Yes, it is authentic and it provides relevance not only to calculus, but to real life marketing skills.
Make sure to explain in detail how this grabber would be used.
The powerpoint will be used to introduce the project to the class and allow the students to start thinking of options they would like to use for the project.
Culminating activities: List all your activities here:
1) Activity 1
What is your first activity?
List the name of your activity here. And explain how it would be implemented in the class, describe the process, such as how to group your students, when to present information to your students, what resources you will use, what students will create or share, etc.

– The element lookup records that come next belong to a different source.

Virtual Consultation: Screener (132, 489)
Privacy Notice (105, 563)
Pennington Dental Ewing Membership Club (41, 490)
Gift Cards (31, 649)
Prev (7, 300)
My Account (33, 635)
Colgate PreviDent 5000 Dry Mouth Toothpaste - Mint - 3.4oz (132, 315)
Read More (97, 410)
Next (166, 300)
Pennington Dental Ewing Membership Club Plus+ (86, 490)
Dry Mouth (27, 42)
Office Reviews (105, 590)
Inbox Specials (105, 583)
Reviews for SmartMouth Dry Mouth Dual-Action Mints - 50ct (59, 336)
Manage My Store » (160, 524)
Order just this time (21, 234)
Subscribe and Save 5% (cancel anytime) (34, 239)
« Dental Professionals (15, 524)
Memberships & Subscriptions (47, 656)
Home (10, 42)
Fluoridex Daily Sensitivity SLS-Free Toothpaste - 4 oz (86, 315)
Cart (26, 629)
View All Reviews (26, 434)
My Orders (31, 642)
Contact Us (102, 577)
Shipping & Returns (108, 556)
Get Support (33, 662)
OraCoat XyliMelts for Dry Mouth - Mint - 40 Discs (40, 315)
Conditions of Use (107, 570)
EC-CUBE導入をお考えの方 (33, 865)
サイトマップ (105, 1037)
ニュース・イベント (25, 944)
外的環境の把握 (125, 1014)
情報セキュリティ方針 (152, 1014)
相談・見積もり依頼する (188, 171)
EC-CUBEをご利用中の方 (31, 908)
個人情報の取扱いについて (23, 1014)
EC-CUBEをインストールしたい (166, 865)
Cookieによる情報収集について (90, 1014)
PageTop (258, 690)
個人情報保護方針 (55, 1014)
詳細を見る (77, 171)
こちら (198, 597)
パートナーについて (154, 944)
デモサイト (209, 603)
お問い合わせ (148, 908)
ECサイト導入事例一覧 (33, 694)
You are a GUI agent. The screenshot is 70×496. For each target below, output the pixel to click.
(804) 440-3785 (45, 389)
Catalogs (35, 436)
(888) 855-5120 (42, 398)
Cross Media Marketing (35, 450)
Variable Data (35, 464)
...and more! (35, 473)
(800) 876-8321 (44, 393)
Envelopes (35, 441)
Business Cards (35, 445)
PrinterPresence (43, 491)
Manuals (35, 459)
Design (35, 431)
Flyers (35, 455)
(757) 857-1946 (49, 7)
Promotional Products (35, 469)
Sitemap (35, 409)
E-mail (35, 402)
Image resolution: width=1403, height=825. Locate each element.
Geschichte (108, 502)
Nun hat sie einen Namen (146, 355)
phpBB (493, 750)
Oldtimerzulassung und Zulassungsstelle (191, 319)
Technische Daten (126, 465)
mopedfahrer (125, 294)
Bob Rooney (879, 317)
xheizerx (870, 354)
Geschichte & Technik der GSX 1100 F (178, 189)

The name of the activity is Prism Pops. Students will conduct research to reach a conclusion on which shape and material of a soda can could potentially be the most cost efficient and markets the best. Next they will build a model replicating their idea. Finally, they will present their product to the class and use supporting evidence from their research to back up claims. The students will choose their own groups, and each group will pick their shape and material to evaluate (no repeated shapes). The students will use outside sources or conduct a survey to gather information about their shape and material.
Why do you think this is a good activity for PBL?
Try to answer these 4 questions. (But you should not answer them with yes or no, instead explain the details and convince me that you’ve met these criteria)
How is the activity authentic?
This activity is authentic because not many calculus classes will do an in depth activities like this.
Does the activity provide students with the opportunity to present and defend problem solution?
Yes, the students will be able to choose the type of shape and material they believe to have the biggest marketing campaign and cost efficiency. They will be able to present reasons why they think their product will have a big effect.
Does the activity require student collaboration?
Yes, students are required to work in groups. Group work allows them to put their ideas together to come up with a unique solution.
How will I judge what students have learned from the activity?
I will oversee their progression throughout the time of working on the project. After they have presented, I will grade them on the rubric that determines how well I believe their research, calculations, presentation, and 3D model are addressed.
You will need to create a rubric for this step and potential example materials as well.